Circa 1998, a colleague of mine and I were traveling around Asia on business. We were flying Singapore Airlines on a relatively short route (business class, probably a 737 or equivalent) and the wine being served was a Cos d’Estournel. Was fantastic…and we didn’t arrive at our destination in the fighting shape I’m sure our employer envisioned.
Reminded me of this silliness…
Adventure seeker and Napa Valley wine consultant James Cluer is a Master of Wine—an elite British certification obtained by fewer than 400 people since its 1953 inception. Last year, Cluer was tasked to help curate the in-flight wine list for Qatar Airways and decided to go the extra mile: examining how his selections tasted at the top of the world. The adventurer climbed the 19,331-foot Mount Kilimanjaro with nine bottles, including Taittinger rosé champagne and 40-year-old port, to taste them close to where a plane would fly. With the release of his short film Kilimanjaro: A Peak Tasting (see below), Cluer tells us what he’s learned.
https://www.cntraveler.com/stories/2015-04-16/why-wine-tastes-different-atop-mount-kilimanjaro-james-cluer
It’s amusing to see so many experts in wine and fine food with such high personal standards yet are the same ones shopping for the absolute cheapest business class tickets or gaming the system for free upgrades and bring your misbehaving children into the front cabin then complain about absolutely everything about flying. And not meeting your standards.

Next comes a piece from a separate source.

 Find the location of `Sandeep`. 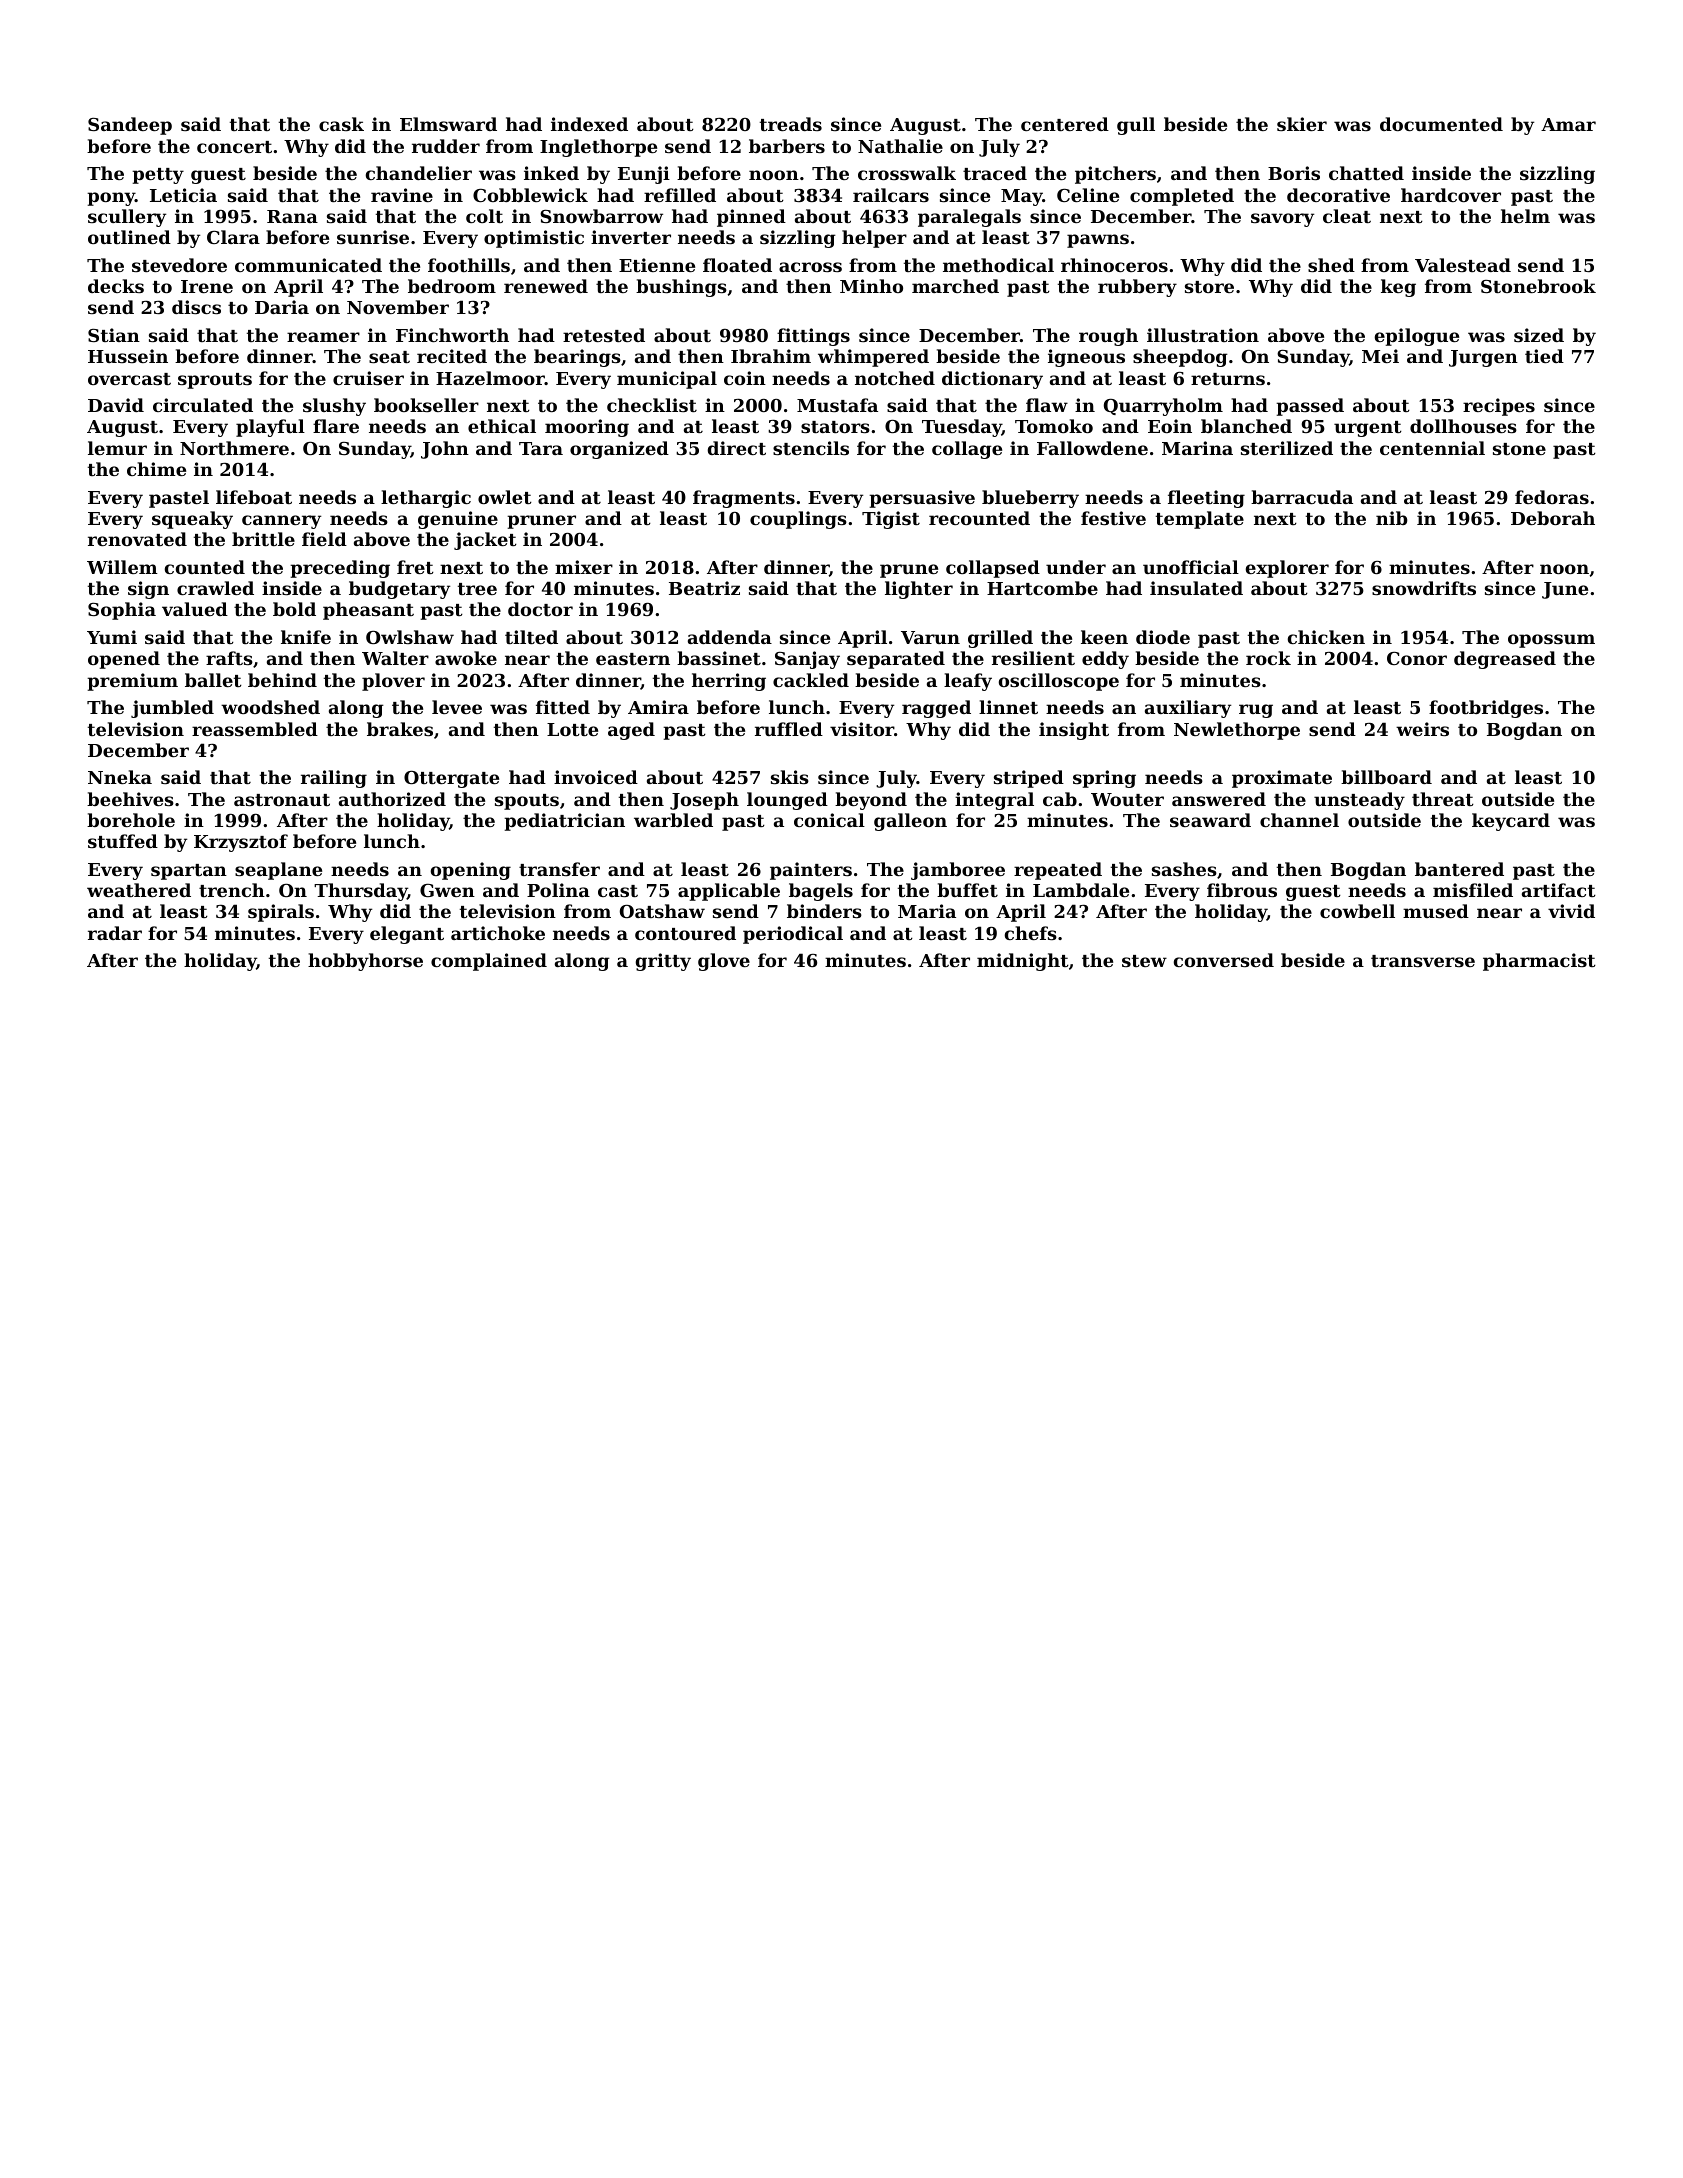

Sandeep is located at coordinates (130, 126).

I sit next to you on flights and hear your boorish comments
One frustrating pattern I see is for airlibes to offer a decent champagne, but then serve $10 bottles of red. It seems they really do assume passengers don’t know what they’re drinking beyond the label.
I’d much rather see a nice Cremant and a more well-rounded selection elsewhere.

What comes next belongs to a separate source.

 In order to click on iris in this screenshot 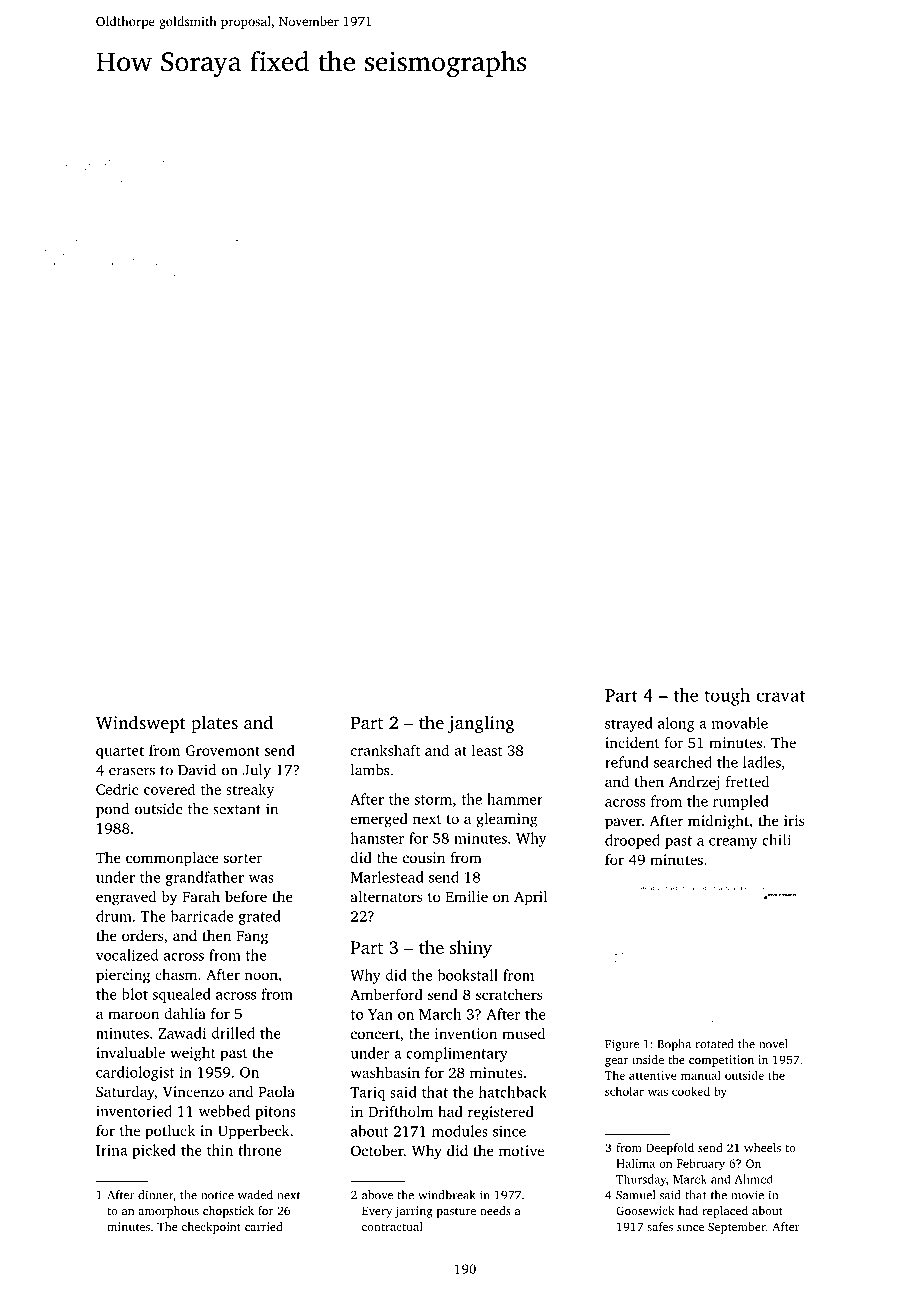, I will do `click(794, 820)`.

My BC and FC wine experiences have been with AA, HA, UA, LH, OS. Out of these, none have been in the premium category that Gary describes. OS does serve some interesting wines in their BC. Sure wish that the FAs on US Air carriers would stop referring to prosecco or any wine with bubbles as ‘Champagne’ – it’s not!
Chris F…you made me laugh out loud with that comment…”and we didn’t arrive at our destination in the fighting shape I’m sure our employer envisioned.” hahahahaha
@Bill, the interior of the aircraft is pressurized to 6-8000 feet, with oxygen levels comparable to sea level, so dragging 9 bottles to 19,000+ feet would offer no value to determine how they tasted on an airplane.
Emirates, in both the Business Class cabin and in their Sydney Airport lounge serve some high quality wines.
The Cloudy Bay Pinot (self-served in the Lounge) is a fine example of NZ Pinot’s whilst onboard, the Penfolds Bin 28 Shiraz always pleases.
FYI – I was at a Penfolds “blind tasting” and thought that the Bin 28 tasted better than the Grange. I guess every bottle of wine has its own life….
Sometimes, in the Emirates A380 Bar, if you ask “nicely”, the hostie will grab a leftover half full bottle designated for First Class passengers.
AF always had the best meals and wine, even in economy.
I was once served Dom on a short EK flight (I normally avoid bubbles but hey, how often do I see Dom gratis). They offered me another glass when I exited. When I inquired they said “sir you are the only one drinking” (this being 4am in the Middle East)
Wine quality =/= highest price.
I would love to share a wine with you all ! Fine discussion. For my french wife and i, af’s la premiere was a delight. Great food a nd wine on the ground and in the air— i think. Because a year later i cannot remember the details. So, really, do most of us better recall the human interactions that wecall “service”, or the food and drink?